After a couple of chaotic performances in his own one-man show, and as the equally wild and unreliable actor John Barrymore in A Night on the Town at the Criterion theatre in London in 1994, Williamson was last sighted on the stage at the Clwyd Theatr Cymru, Mold, Flintshire, as King Lear in 2001.

Its director, Terry Hands, a one-time colleague at the Royal Shakespeare Company, allowed him free rein to wander through the play, but many of the speeches were misplaced. Like Eric Morecambe playing the piano, he knew all the notes, but not necessarily in the right order. Still, the performance was fretted with moments of golddust and heartbreak, and you would not willingly have exchanged it for many a more competent or predictable performance.

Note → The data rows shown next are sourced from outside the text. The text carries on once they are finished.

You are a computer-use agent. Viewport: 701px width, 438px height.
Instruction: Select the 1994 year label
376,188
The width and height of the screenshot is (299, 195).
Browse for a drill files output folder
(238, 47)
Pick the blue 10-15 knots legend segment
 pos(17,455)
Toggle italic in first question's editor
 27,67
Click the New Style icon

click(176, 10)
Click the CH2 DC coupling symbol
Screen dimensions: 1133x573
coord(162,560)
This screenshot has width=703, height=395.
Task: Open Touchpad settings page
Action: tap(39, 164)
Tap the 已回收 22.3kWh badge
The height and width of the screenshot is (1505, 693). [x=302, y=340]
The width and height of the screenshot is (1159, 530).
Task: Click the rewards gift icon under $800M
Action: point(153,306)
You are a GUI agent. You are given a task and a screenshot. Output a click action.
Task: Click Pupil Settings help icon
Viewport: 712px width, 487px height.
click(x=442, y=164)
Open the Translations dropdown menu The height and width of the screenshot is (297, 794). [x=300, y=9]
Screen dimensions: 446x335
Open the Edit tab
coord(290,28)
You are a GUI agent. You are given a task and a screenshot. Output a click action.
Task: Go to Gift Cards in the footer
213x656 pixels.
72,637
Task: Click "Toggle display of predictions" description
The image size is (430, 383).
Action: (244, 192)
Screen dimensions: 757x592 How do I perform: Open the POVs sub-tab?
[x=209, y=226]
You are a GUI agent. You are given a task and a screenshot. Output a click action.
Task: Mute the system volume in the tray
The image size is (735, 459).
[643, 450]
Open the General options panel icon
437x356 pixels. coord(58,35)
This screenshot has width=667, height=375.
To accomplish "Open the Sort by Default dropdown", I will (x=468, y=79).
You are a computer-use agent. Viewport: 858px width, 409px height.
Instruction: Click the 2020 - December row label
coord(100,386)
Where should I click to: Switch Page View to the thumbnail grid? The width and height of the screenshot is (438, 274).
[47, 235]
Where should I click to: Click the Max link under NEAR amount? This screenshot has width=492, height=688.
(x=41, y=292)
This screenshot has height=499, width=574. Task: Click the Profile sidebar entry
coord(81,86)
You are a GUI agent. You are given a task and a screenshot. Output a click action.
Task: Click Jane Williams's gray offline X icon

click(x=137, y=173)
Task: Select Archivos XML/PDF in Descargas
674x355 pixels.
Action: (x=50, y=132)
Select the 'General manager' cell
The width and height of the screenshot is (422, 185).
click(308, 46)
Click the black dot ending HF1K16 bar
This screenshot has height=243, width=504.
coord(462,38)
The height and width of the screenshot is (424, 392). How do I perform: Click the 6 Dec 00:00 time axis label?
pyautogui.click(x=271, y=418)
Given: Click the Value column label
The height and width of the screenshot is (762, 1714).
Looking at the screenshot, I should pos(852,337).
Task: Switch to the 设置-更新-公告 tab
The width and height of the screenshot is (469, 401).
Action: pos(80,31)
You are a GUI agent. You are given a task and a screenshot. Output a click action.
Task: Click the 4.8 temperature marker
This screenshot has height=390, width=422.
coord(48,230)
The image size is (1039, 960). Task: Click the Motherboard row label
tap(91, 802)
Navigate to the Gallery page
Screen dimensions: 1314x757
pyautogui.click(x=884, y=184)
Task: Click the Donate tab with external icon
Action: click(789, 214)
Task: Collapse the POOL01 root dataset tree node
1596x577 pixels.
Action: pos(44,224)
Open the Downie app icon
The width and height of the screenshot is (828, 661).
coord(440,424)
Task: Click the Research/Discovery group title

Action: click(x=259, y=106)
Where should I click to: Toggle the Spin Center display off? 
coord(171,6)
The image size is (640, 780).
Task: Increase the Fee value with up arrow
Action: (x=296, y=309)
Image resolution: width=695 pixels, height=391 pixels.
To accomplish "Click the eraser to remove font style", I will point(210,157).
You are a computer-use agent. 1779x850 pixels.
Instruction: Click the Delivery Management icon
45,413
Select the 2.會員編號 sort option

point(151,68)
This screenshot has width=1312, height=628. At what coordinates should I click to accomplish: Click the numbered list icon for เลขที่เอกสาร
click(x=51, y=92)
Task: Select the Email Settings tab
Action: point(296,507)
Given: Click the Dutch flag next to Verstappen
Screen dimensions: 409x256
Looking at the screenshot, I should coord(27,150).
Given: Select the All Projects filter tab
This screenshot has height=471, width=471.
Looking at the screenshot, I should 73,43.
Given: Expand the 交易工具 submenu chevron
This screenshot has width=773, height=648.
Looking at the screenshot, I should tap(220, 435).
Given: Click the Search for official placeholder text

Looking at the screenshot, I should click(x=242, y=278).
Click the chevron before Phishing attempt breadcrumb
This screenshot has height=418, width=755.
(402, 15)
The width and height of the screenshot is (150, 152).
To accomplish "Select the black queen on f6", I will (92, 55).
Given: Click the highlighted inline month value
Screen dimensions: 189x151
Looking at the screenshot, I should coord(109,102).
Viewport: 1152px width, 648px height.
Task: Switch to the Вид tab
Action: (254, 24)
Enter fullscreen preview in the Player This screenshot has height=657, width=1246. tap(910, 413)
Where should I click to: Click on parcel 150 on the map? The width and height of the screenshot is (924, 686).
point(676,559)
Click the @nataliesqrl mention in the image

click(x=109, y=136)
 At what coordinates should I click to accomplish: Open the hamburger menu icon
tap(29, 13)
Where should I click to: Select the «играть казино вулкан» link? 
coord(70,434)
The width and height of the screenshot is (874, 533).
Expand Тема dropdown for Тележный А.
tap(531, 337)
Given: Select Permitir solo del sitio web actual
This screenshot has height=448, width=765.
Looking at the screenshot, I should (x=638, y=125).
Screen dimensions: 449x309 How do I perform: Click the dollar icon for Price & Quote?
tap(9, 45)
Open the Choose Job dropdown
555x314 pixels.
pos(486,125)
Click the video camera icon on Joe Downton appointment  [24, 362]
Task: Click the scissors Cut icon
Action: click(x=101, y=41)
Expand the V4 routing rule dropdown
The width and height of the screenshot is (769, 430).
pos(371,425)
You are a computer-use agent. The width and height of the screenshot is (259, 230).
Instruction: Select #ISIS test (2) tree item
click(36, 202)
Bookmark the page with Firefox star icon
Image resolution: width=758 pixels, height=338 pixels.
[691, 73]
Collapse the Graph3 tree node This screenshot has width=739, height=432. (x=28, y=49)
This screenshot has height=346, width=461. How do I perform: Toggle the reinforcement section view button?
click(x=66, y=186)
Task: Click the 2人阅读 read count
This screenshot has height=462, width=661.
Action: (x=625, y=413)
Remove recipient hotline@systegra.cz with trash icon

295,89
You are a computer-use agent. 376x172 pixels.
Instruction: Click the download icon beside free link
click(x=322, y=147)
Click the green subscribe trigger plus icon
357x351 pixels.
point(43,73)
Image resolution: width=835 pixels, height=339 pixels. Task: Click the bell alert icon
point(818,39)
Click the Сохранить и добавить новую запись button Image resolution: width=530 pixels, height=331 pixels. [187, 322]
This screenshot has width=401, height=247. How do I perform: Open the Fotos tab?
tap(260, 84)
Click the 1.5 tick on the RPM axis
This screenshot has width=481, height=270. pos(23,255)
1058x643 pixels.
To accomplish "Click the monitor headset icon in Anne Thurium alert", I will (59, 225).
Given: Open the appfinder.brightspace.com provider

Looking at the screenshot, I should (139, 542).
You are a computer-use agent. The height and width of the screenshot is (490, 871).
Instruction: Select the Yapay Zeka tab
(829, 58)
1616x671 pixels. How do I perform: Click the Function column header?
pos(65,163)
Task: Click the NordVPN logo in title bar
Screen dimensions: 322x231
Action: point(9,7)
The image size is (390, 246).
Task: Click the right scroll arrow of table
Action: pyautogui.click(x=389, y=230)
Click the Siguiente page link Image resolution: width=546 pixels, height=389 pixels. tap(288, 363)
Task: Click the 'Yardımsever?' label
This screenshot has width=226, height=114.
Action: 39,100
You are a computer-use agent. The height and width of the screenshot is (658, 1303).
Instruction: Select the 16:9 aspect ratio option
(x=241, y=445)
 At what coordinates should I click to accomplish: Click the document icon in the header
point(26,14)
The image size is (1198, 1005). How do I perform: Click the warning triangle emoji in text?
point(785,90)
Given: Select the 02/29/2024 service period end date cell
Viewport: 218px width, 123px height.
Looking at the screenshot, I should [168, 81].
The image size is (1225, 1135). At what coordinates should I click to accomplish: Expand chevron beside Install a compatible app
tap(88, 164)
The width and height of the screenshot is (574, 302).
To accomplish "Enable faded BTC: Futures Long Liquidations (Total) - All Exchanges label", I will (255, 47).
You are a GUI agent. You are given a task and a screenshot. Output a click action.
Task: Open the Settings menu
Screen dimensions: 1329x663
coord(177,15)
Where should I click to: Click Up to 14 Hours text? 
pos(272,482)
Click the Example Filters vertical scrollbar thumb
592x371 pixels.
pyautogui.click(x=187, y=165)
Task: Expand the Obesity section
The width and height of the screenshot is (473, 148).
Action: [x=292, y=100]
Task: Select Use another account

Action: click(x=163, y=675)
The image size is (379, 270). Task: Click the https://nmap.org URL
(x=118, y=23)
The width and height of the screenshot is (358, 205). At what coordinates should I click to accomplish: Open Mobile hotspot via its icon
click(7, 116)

Hands had taken the sensible precaution of cancelling the second-night performance as the first one was followed by the mother of all first-night parties, with Williamson banging out the jazz standards he loved to sing with a group of willing musicians, including the film critic Ian Christie.

Williamson's talent for acting and lust for life were brilliantly recorded in a 1972 essay by Kenneth Tynan for the New Yorker which charted his haphazard preparation for a concert at the White House for President Richard Nixon. When it was published, warts and all, Williamson was furious and never spoke to Tynan again.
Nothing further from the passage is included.